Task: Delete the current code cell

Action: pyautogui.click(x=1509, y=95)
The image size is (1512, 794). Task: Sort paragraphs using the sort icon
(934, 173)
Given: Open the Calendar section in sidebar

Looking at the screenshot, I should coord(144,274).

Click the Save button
★ ★ ★
= Exercise directions =
Give back each entry above precisely as it was written.

= Task output =
Task: Delete the current code cell

Action: pyautogui.click(x=1509, y=95)
The image size is (1512, 794). Task: Sort paragraphs using the sort icon
(934, 173)
Given: Open the Calendar section in sidebar

Looking at the screenshot, I should coord(144,274).

Click the Save button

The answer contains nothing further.